= Beginning of Section =

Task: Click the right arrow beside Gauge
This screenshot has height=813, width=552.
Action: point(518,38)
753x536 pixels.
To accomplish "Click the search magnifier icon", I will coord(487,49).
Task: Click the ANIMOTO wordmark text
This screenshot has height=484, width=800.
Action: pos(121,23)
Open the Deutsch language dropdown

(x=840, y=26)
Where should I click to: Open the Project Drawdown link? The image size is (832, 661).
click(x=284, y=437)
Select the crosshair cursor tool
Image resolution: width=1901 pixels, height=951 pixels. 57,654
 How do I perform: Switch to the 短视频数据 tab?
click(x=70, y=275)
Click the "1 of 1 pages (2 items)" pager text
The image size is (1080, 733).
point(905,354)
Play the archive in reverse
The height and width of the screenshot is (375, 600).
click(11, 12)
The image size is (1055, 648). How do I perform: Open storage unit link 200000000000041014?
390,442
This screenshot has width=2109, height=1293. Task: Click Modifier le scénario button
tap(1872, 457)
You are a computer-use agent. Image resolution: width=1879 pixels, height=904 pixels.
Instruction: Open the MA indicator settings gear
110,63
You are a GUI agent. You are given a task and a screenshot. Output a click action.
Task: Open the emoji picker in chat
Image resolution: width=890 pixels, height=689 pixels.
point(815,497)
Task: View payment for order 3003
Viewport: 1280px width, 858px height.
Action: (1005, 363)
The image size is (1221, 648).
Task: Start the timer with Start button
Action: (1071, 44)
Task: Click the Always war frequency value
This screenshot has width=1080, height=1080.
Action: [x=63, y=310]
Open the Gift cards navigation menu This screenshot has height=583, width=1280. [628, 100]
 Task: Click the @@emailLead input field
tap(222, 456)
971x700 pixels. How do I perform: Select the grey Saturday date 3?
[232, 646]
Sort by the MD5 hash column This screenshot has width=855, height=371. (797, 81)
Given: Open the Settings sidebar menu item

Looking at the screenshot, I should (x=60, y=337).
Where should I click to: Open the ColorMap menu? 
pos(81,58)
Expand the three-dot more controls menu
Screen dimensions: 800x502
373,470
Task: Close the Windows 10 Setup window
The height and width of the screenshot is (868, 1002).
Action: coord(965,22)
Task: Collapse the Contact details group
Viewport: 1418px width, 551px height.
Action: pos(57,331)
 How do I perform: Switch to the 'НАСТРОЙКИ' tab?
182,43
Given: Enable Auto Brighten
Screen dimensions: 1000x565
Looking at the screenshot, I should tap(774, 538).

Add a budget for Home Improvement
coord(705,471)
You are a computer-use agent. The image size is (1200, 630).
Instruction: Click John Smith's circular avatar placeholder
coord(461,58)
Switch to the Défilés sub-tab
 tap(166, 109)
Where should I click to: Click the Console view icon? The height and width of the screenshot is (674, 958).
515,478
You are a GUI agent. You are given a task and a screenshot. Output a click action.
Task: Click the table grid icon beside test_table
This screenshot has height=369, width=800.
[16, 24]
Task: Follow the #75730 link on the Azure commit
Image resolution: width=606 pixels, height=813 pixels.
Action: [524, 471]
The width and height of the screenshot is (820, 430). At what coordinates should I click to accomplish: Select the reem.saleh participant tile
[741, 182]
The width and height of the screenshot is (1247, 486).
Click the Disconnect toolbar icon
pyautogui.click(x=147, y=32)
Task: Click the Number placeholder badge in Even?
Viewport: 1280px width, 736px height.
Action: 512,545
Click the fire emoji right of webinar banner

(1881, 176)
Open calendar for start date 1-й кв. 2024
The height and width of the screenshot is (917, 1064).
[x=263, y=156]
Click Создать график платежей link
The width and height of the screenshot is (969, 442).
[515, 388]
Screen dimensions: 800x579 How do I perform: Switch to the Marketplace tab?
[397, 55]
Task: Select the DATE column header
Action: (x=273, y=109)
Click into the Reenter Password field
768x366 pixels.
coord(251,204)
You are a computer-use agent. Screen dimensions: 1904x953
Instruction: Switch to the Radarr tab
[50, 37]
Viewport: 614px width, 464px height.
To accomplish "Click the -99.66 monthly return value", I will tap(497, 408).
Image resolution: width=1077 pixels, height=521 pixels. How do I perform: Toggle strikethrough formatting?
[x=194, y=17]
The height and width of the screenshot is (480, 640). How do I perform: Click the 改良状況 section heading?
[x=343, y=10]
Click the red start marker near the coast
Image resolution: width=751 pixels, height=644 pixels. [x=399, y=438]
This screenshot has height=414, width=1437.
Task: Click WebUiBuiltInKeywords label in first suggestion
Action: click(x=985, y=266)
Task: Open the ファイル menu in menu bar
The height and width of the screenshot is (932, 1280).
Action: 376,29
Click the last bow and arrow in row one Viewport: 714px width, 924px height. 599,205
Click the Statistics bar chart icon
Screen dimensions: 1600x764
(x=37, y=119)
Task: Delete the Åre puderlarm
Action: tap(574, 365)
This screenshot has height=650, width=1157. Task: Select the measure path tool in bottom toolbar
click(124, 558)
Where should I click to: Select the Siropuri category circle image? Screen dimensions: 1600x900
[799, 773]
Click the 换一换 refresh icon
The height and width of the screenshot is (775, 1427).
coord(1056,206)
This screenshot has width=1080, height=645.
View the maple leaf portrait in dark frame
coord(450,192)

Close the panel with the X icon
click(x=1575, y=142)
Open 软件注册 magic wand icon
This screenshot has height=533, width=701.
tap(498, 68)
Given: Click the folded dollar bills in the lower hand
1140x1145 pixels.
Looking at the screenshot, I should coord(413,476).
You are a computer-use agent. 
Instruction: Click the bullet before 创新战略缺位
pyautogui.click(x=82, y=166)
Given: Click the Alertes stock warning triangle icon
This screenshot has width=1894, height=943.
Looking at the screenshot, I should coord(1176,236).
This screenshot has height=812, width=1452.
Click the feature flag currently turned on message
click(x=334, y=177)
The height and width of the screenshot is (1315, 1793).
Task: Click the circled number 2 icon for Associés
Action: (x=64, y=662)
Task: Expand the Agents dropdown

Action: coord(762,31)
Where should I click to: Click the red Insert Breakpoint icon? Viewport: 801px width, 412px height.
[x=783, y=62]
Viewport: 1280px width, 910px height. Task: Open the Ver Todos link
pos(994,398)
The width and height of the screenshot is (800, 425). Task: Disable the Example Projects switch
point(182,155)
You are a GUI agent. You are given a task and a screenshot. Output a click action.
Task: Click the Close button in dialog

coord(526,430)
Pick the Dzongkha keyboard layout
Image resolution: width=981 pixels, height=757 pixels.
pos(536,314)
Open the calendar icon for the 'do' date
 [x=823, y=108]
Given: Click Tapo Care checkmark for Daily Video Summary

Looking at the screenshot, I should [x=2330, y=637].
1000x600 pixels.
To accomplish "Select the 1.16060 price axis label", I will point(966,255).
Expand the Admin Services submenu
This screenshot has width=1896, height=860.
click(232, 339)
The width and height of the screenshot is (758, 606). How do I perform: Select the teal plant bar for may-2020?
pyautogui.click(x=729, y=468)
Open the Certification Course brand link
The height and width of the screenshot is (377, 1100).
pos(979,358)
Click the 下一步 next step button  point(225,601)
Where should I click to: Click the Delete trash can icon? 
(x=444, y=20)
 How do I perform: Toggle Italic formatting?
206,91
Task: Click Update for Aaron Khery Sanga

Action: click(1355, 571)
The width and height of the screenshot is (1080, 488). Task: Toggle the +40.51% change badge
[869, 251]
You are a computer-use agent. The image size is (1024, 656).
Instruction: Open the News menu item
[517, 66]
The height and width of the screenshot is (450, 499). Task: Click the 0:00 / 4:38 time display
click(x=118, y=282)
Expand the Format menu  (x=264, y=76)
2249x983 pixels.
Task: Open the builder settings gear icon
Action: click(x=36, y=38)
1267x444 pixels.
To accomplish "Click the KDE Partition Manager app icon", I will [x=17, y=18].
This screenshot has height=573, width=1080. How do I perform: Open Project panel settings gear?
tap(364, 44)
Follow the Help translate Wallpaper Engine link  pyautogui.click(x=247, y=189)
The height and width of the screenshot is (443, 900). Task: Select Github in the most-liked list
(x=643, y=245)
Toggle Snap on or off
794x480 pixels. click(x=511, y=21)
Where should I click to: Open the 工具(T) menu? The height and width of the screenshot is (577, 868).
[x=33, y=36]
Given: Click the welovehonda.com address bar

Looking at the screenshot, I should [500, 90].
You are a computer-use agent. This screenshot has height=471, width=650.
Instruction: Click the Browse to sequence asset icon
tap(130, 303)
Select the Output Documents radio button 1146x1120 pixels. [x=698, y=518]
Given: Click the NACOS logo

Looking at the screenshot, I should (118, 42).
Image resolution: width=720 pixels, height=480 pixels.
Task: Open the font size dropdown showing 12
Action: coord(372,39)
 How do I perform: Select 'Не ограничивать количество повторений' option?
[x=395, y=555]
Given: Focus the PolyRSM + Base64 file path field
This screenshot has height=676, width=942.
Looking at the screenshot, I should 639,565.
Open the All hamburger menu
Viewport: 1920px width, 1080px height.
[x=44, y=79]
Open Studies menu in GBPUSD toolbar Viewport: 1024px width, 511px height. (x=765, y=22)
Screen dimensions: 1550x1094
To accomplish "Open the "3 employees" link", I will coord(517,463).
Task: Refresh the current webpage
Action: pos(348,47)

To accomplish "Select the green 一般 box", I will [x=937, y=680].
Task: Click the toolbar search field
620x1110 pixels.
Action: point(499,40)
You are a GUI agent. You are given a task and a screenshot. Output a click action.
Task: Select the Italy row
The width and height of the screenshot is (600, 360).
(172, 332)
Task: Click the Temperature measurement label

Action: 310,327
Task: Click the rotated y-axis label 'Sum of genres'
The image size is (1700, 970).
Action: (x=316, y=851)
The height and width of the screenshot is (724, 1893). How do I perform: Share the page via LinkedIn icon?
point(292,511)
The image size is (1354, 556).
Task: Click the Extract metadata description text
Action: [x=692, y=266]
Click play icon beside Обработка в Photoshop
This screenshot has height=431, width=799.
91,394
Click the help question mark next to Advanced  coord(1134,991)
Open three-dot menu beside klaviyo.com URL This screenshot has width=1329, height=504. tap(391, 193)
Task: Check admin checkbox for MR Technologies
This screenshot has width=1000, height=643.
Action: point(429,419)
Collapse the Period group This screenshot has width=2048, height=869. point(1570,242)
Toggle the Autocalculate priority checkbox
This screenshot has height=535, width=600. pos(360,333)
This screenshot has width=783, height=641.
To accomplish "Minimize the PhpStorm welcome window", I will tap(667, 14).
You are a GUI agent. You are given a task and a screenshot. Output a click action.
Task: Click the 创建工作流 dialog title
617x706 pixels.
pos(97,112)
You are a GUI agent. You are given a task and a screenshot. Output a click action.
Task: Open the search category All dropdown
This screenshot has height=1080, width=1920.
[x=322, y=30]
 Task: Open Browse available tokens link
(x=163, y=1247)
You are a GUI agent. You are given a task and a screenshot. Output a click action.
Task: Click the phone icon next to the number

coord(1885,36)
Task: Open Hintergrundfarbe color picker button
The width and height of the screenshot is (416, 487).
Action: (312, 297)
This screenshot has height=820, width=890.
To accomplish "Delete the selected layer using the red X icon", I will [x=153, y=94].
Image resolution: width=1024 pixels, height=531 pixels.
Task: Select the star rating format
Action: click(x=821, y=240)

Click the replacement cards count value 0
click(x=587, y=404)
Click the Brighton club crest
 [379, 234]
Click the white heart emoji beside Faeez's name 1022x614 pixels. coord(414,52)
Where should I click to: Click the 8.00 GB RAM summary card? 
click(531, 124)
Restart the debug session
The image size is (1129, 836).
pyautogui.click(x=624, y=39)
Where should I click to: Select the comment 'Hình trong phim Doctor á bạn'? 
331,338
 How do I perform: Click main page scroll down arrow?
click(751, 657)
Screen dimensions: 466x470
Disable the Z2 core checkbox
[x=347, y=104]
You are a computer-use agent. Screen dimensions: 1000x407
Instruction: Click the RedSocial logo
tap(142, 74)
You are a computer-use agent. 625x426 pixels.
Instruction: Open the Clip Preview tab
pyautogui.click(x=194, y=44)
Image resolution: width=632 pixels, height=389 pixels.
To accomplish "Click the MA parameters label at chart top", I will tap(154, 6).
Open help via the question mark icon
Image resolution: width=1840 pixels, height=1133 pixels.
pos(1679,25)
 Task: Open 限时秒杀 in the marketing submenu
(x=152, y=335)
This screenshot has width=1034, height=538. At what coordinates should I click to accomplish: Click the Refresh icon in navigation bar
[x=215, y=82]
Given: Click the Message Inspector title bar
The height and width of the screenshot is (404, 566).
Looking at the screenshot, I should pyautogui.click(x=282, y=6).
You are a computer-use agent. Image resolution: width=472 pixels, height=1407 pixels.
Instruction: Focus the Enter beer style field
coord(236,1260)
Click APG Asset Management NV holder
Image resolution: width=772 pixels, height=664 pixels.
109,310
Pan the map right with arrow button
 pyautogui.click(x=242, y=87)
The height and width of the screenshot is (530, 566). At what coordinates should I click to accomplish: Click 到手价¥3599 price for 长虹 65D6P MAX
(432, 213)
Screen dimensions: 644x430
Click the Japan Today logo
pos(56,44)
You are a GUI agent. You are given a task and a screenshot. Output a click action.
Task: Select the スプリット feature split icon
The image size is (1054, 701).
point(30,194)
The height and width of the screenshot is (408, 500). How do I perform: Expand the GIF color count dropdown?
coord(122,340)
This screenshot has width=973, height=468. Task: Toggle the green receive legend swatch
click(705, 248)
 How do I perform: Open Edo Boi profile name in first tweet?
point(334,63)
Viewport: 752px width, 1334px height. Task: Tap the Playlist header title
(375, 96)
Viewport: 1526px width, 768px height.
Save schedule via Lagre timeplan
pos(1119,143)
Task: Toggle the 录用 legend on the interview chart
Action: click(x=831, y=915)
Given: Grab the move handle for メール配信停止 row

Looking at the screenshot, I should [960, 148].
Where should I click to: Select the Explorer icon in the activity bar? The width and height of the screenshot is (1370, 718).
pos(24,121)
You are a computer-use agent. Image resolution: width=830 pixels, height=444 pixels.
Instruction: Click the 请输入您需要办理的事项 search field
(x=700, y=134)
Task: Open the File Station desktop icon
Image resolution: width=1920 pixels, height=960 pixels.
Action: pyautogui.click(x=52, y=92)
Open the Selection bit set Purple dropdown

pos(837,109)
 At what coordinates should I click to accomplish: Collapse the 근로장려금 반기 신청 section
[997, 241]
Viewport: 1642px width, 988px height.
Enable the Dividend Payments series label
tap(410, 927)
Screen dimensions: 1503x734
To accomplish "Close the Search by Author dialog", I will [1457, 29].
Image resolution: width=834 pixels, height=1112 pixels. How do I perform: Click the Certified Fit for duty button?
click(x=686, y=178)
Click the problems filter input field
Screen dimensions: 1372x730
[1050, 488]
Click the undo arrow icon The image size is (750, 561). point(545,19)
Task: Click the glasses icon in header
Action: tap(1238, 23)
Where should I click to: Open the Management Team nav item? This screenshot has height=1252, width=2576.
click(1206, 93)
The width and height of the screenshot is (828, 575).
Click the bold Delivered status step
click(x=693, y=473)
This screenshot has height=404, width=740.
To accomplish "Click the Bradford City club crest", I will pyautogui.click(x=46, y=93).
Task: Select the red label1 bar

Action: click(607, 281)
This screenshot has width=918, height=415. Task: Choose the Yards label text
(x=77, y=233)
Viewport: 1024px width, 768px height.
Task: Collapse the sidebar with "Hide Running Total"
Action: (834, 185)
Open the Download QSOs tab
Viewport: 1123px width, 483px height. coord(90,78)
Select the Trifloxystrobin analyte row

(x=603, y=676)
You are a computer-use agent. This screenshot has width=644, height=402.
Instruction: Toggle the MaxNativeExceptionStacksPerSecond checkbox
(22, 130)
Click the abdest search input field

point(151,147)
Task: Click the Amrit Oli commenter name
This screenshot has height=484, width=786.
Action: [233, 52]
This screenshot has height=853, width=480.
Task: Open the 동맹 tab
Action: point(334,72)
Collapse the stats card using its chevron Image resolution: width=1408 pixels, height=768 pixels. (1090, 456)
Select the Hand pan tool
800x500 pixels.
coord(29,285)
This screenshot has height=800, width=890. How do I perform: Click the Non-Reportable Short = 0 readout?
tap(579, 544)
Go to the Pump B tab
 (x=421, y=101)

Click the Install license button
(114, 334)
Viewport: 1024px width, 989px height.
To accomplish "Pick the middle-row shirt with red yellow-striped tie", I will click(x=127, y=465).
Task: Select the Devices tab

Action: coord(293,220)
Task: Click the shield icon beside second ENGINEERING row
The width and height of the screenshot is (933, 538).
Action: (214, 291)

= End of Section =

Write out the lines of the entries, word for word, from the first through the one containing "Task: Open the emoji picker in chat", and stop at that line.

Task: Click the right arrow beside Gauge
This screenshot has height=813, width=552.
Action: point(518,38)
753x536 pixels.
To accomplish "Click the search magnifier icon", I will coord(487,49).
Task: Click the ANIMOTO wordmark text
This screenshot has height=484, width=800.
Action: pos(121,23)
Open the Deutsch language dropdown

(x=840, y=26)
Where should I click to: Open the Project Drawdown link? The image size is (832, 661).
click(x=284, y=437)
Select the crosshair cursor tool
Image resolution: width=1901 pixels, height=951 pixels. 57,654
 How do I perform: Switch to the 短视频数据 tab?
click(x=70, y=275)
Click the "1 of 1 pages (2 items)" pager text
The image size is (1080, 733).
point(905,354)
Play the archive in reverse
The height and width of the screenshot is (375, 600).
click(11, 12)
The image size is (1055, 648). How do I perform: Open storage unit link 200000000000041014?
390,442
This screenshot has width=2109, height=1293. Task: Click Modifier le scénario button
tap(1872, 457)
You are a computer-use agent. Image resolution: width=1879 pixels, height=904 pixels.
Instruction: Open the MA indicator settings gear
110,63
You are a GUI agent. You are given a task and a screenshot. Output a click action.
Task: Open the emoji picker in chat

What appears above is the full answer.